* What to do:
In the material below, find the line with "How do I perform: Click" and the line with "Viewport: 643px width, 482px", then output both and every line between them exactly, omitting pictures.
[Records for the task]
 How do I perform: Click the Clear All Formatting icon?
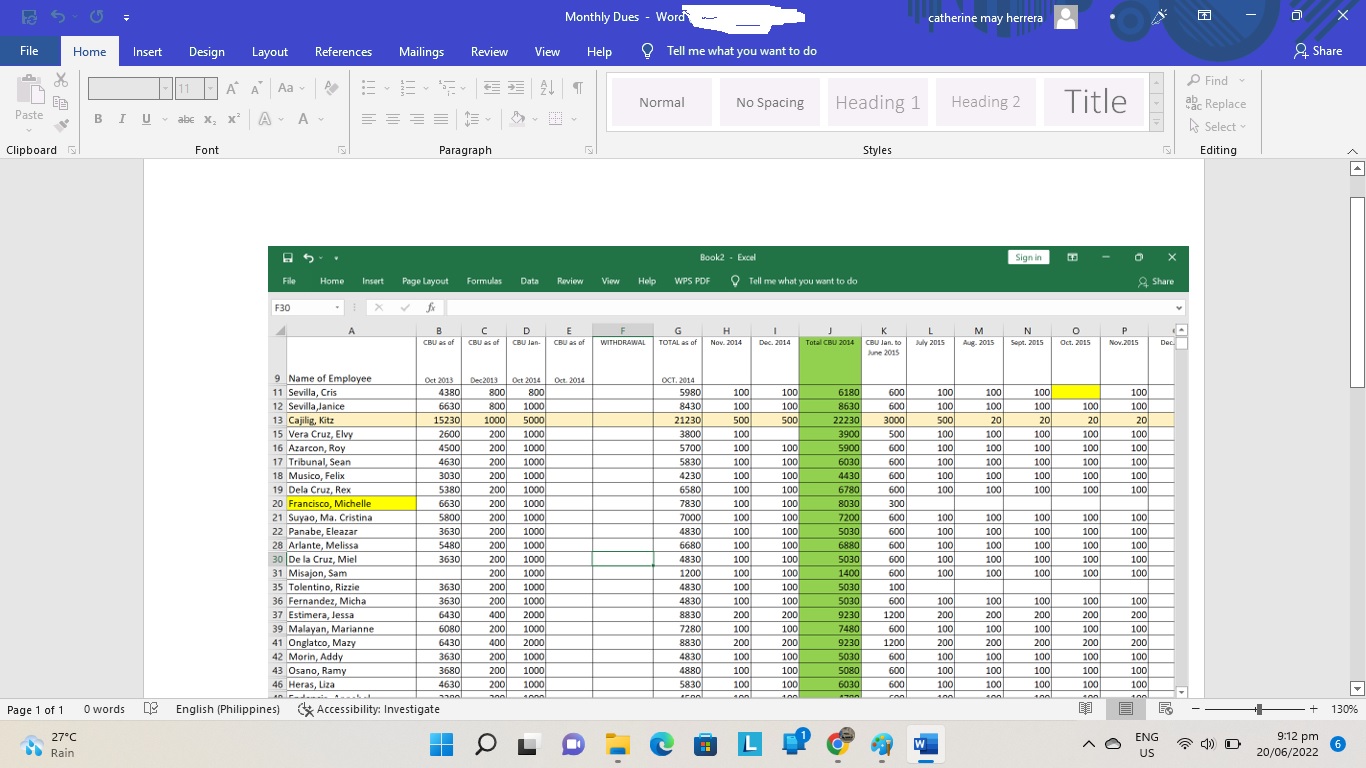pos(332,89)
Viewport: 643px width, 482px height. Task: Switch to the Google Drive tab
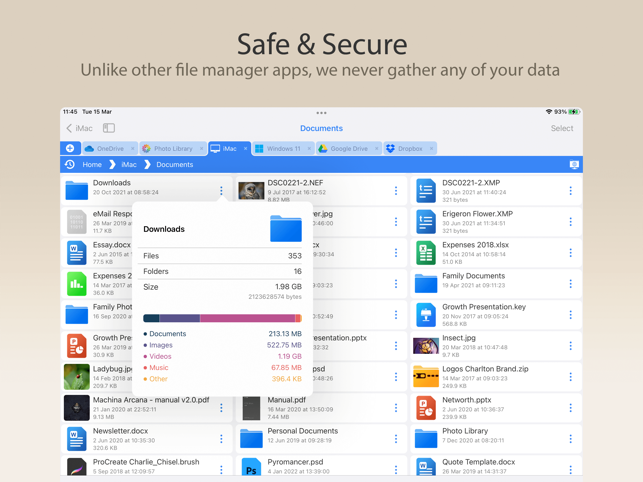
[/Records for the task]
[Records for the task]
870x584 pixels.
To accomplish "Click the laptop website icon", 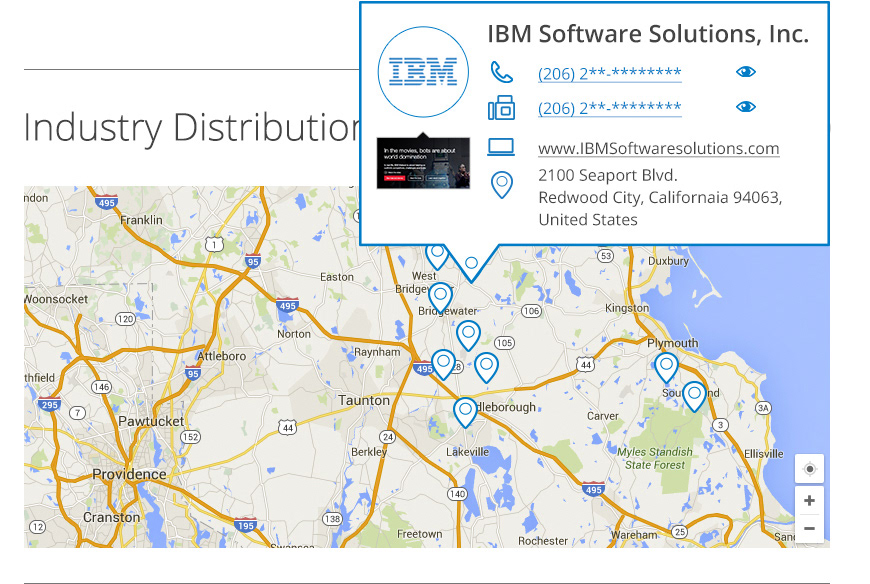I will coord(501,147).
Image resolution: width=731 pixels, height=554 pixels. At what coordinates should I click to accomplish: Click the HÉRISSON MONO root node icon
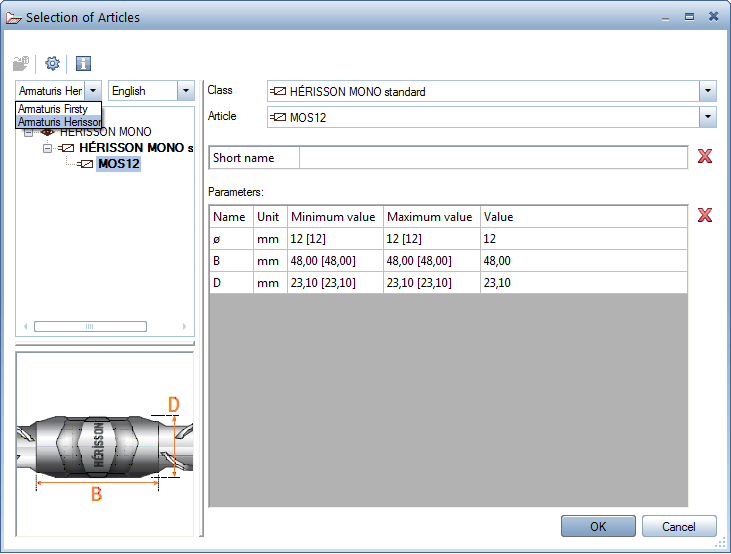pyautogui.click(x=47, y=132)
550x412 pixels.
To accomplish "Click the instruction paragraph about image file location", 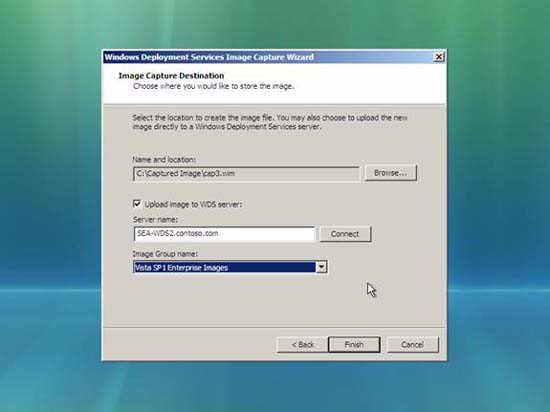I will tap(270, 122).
[/Records for the task]
* Solved exercise:
 How do I perform: Click the Clear All Formatting icon?
pos(332,89)
Viewport: 643px width, 482px height. Task: Switch to the Google Drive tab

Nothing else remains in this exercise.